[Collected data]

BEGIN

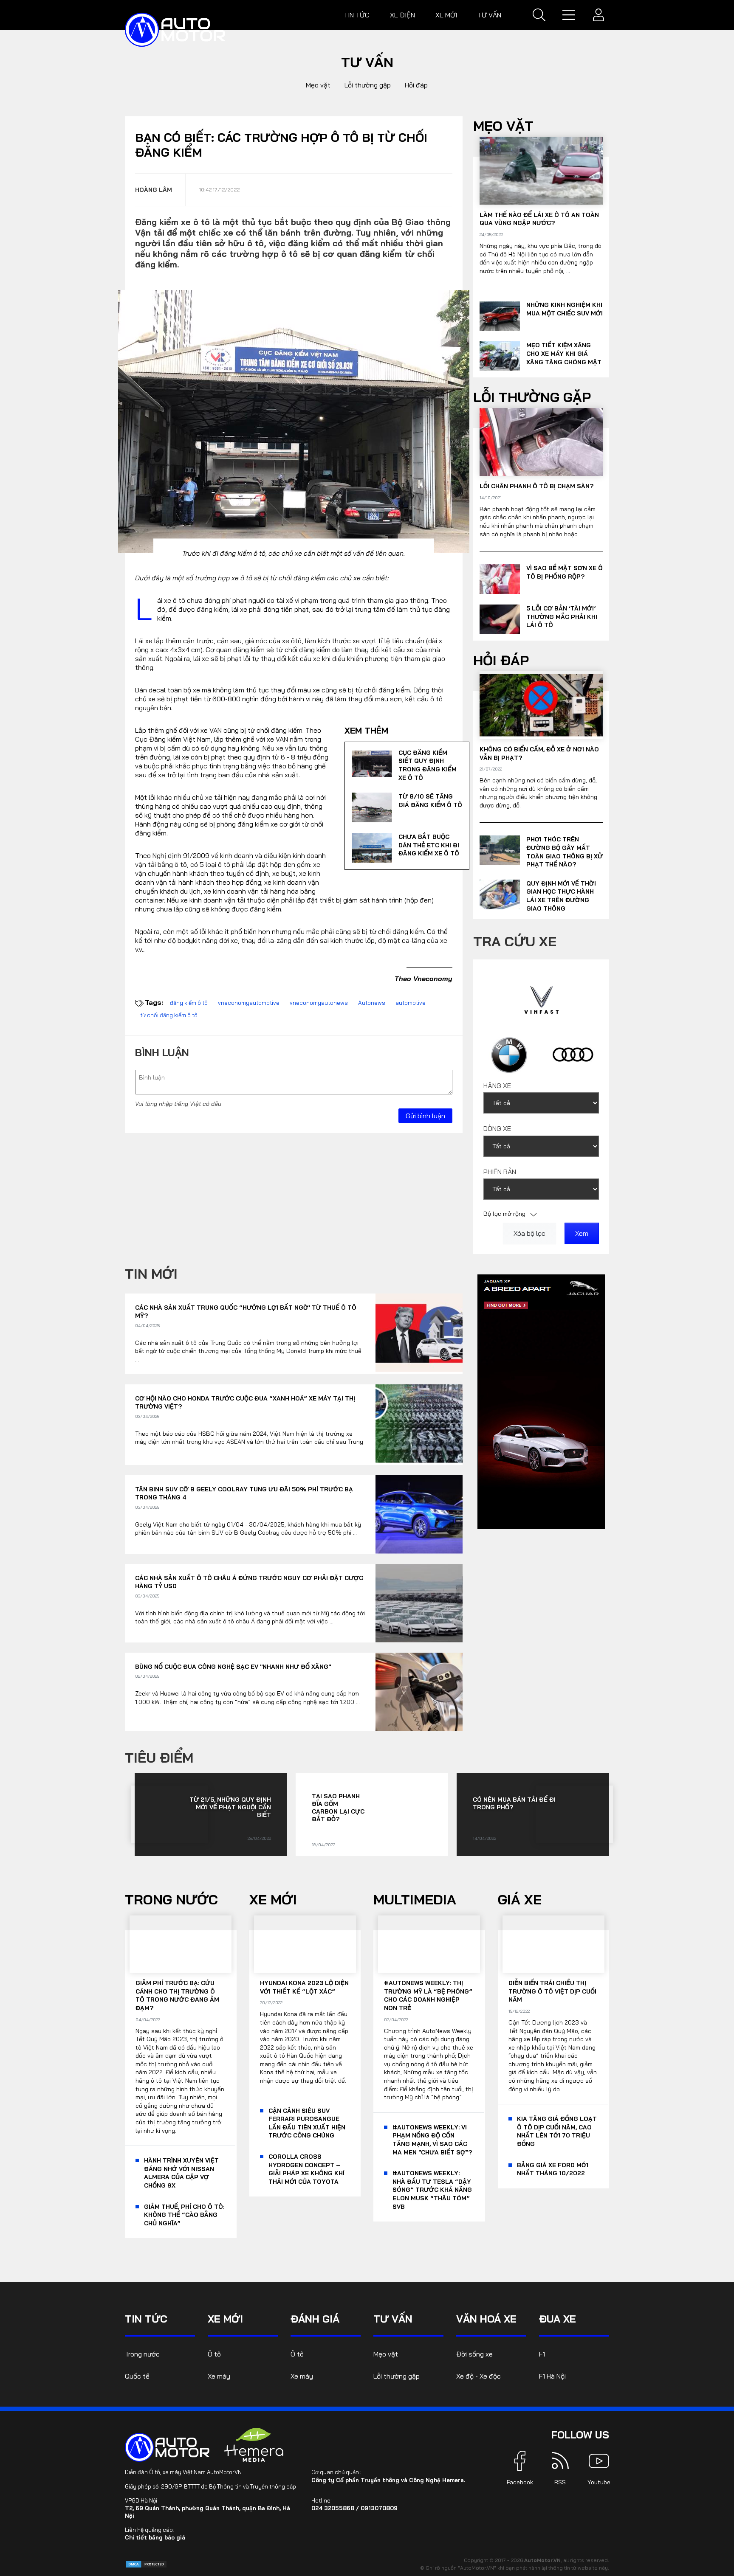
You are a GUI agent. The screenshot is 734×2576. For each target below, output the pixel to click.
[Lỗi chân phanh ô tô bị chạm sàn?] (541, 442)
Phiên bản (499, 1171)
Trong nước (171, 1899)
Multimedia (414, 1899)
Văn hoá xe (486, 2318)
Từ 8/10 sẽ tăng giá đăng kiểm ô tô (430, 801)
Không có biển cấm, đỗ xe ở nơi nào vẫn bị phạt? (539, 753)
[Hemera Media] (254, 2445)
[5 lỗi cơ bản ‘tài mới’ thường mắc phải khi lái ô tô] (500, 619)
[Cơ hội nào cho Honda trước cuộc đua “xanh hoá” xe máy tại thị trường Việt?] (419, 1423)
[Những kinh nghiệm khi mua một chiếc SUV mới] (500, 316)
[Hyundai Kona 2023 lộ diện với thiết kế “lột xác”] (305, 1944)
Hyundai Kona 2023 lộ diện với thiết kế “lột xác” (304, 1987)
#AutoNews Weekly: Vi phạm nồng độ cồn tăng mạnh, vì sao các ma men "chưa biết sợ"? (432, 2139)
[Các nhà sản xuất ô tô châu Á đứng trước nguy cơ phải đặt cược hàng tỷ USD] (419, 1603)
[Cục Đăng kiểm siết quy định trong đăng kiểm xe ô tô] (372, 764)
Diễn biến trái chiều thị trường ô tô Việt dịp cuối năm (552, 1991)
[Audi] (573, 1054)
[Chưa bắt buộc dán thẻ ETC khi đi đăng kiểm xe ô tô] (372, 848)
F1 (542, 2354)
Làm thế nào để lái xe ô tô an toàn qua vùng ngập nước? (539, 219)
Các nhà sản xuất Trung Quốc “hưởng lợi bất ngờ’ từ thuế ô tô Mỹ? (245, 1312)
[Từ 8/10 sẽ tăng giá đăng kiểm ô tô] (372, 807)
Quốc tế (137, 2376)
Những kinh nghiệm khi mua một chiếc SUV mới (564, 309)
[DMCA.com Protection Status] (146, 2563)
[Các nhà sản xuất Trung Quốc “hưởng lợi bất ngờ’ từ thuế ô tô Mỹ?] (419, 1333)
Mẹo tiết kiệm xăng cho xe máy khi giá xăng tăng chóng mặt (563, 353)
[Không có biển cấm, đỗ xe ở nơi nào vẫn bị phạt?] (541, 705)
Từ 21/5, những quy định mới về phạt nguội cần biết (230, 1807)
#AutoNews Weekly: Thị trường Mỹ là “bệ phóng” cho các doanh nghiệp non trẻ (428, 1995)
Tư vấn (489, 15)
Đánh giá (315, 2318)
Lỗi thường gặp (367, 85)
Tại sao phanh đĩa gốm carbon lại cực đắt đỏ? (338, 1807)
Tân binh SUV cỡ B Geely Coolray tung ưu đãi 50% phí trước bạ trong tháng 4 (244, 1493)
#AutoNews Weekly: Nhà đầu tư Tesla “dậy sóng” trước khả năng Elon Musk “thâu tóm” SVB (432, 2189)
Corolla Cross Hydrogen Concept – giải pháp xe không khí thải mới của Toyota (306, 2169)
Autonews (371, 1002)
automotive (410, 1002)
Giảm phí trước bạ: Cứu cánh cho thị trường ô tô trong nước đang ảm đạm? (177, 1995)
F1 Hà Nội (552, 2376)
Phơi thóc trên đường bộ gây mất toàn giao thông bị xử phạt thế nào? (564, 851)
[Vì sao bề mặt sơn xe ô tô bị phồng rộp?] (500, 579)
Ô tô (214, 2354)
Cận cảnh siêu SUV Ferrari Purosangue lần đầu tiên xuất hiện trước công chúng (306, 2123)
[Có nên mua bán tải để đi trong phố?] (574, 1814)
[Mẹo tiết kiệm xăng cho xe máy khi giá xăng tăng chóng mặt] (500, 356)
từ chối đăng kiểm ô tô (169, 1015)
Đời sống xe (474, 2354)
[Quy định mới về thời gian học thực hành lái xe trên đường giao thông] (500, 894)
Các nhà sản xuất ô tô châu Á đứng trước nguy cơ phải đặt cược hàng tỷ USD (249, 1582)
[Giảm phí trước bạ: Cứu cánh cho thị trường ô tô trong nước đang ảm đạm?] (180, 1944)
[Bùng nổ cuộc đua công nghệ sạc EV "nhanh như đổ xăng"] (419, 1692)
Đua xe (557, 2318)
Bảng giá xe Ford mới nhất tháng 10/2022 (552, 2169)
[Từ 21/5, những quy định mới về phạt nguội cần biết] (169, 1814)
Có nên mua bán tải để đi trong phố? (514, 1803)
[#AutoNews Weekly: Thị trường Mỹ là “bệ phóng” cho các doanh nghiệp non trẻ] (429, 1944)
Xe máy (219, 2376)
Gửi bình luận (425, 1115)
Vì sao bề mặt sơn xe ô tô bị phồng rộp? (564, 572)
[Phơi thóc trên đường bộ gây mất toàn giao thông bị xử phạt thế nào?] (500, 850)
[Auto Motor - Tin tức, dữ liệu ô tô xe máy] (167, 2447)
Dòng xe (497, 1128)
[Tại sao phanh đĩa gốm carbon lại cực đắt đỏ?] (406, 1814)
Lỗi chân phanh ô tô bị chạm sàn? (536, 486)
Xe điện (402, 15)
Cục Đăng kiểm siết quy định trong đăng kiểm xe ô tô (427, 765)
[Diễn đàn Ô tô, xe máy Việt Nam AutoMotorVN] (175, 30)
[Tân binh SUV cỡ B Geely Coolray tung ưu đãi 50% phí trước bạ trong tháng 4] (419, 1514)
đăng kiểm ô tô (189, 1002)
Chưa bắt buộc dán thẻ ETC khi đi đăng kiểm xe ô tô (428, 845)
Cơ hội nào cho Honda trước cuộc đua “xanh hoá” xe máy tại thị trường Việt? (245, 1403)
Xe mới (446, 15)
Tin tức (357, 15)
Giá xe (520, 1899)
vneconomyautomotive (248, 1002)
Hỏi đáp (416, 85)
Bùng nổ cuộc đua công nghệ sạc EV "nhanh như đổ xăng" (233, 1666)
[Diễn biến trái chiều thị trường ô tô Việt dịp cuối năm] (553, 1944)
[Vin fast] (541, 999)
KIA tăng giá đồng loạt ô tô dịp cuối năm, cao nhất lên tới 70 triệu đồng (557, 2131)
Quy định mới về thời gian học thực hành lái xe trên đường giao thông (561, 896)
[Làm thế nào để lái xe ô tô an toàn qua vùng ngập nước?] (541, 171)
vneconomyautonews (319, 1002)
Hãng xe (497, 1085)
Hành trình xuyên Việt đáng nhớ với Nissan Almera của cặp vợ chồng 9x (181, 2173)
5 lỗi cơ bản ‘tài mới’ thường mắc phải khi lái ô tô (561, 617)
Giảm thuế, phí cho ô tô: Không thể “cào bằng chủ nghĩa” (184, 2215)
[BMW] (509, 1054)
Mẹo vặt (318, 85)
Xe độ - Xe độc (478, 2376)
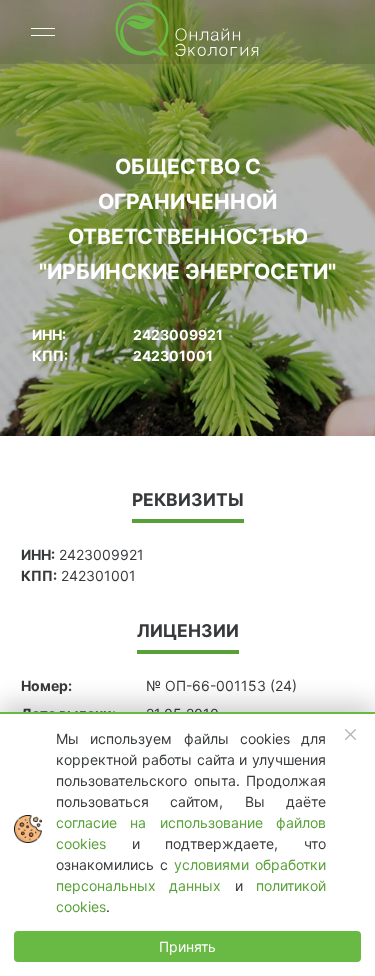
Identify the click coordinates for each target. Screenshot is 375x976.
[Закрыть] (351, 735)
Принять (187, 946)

END

## PROBLEM TO SOLVE
From the entries above, restate word for word the lines from the line containing "biết (230, 1807)" to the line containing "USD (249, 1582)", both ends included, and nothing more.

## SOLUTION FOR THIS TASK
Từ 21/5, những quy định mới về phạt nguội cần biết (230, 1807)
#AutoNews Weekly: Thị trường Mỹ là “bệ phóng” cho các doanh nghiệp non trẻ (428, 1995)
Tư vấn (489, 15)
Đánh giá (315, 2318)
Lỗi thường gặp (367, 85)
Tại sao phanh đĩa gốm carbon lại cực đắt đỏ? (338, 1807)
Tân binh SUV cỡ B Geely Coolray tung ưu đãi 50% phí trước bạ trong tháng 4 (244, 1493)
#AutoNews Weekly: Nhà đầu tư Tesla “dậy sóng” trước khả năng Elon Musk “thâu tóm” SVB (432, 2189)
Corolla Cross Hydrogen Concept – giải pháp xe không khí thải mới của Toyota (306, 2169)
Autonews (371, 1002)
automotive (410, 1002)
Giảm phí trước bạ: Cứu cánh cho thị trường ô tô trong nước đang ảm đạm? (177, 1995)
F1 Hà Nội (552, 2376)
Phơi thóc trên đường bộ gây mất toàn giao thông bị xử phạt thế nào? (564, 851)
[Vì sao bề mặt sơn xe ô tô bị phồng rộp?] (500, 579)
Ô tô (214, 2354)
Cận cảnh siêu SUV Ferrari Purosangue lần đầu tiên xuất hiện trước công chúng (306, 2123)
[Có nên mua bán tải để đi trong phố?] (574, 1814)
[Mẹo tiết kiệm xăng cho xe máy khi giá xăng tăng chóng mặt] (500, 356)
từ chối đăng kiểm ô tô (169, 1015)
Đời sống xe (474, 2354)
[Quy định mới về thời gian học thực hành lái xe trên đường giao thông] (500, 894)
Các nhà sản xuất ô tô châu Á đứng trước nguy cơ phải đặt cược hàng tỷ USD (249, 1582)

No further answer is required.